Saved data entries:
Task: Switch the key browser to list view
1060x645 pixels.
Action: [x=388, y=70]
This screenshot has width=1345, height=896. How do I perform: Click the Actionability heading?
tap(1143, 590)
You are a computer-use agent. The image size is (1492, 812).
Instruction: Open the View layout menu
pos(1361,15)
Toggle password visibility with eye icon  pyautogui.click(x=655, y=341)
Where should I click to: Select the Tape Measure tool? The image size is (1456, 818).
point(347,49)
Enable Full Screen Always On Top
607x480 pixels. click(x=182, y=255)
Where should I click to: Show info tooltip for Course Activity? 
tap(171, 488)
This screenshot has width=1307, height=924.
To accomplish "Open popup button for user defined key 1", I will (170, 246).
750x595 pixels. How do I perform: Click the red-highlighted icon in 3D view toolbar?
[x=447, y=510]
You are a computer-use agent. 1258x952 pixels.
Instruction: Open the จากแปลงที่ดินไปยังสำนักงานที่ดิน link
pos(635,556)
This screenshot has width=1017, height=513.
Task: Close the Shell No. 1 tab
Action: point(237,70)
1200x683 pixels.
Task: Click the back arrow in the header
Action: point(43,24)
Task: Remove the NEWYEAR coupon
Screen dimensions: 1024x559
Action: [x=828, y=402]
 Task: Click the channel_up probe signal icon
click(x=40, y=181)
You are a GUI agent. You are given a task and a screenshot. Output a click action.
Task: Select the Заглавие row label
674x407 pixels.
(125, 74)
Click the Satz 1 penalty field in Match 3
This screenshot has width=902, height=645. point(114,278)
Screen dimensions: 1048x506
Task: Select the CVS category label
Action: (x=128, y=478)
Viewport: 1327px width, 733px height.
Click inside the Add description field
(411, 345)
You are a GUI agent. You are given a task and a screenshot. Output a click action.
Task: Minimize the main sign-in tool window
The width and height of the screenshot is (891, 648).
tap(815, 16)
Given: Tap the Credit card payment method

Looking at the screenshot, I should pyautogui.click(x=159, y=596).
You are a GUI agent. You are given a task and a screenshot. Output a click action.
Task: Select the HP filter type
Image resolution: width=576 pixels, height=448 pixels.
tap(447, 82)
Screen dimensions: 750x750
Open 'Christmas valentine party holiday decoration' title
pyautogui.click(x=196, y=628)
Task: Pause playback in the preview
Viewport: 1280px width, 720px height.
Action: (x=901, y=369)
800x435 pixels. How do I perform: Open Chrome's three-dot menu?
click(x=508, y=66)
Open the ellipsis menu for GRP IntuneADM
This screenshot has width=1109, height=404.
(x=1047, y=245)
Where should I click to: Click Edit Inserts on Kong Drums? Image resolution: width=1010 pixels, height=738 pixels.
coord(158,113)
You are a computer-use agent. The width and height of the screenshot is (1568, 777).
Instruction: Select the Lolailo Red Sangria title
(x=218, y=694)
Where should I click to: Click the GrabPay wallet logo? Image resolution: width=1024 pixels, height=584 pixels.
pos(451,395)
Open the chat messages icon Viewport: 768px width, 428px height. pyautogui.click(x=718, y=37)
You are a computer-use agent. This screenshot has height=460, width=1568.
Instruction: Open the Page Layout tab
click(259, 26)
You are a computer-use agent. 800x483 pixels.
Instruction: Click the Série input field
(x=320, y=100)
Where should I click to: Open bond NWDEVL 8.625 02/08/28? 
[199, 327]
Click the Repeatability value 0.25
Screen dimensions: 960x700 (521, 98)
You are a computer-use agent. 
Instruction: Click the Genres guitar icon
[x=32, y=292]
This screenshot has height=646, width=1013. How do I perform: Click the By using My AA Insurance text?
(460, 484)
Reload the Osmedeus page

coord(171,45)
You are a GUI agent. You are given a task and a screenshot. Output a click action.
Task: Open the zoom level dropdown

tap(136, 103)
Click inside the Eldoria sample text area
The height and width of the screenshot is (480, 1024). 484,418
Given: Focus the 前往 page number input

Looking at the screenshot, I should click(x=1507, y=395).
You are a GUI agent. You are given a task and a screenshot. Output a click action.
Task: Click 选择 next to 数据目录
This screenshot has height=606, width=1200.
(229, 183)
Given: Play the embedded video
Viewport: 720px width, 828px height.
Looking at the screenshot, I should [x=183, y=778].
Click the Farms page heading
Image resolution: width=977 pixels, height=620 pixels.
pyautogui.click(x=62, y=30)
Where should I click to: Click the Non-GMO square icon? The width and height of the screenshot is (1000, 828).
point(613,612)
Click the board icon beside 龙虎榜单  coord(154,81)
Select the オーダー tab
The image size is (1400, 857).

### Task prompt
Which of the lines above carry the string "computer"? Pick them out and copy them.

### Reply
You are a computer-use agent. The image size is (1492, 812).
You are a computer-use agent. 1258x952 pixels.
You are a computer-use agent. The width and height of the screenshot is (1568, 777).
You are a computer-use agent. This screenshot has height=460, width=1568.
You are a computer-use agent. 800x483 pixels.
You are a computer-use agent. 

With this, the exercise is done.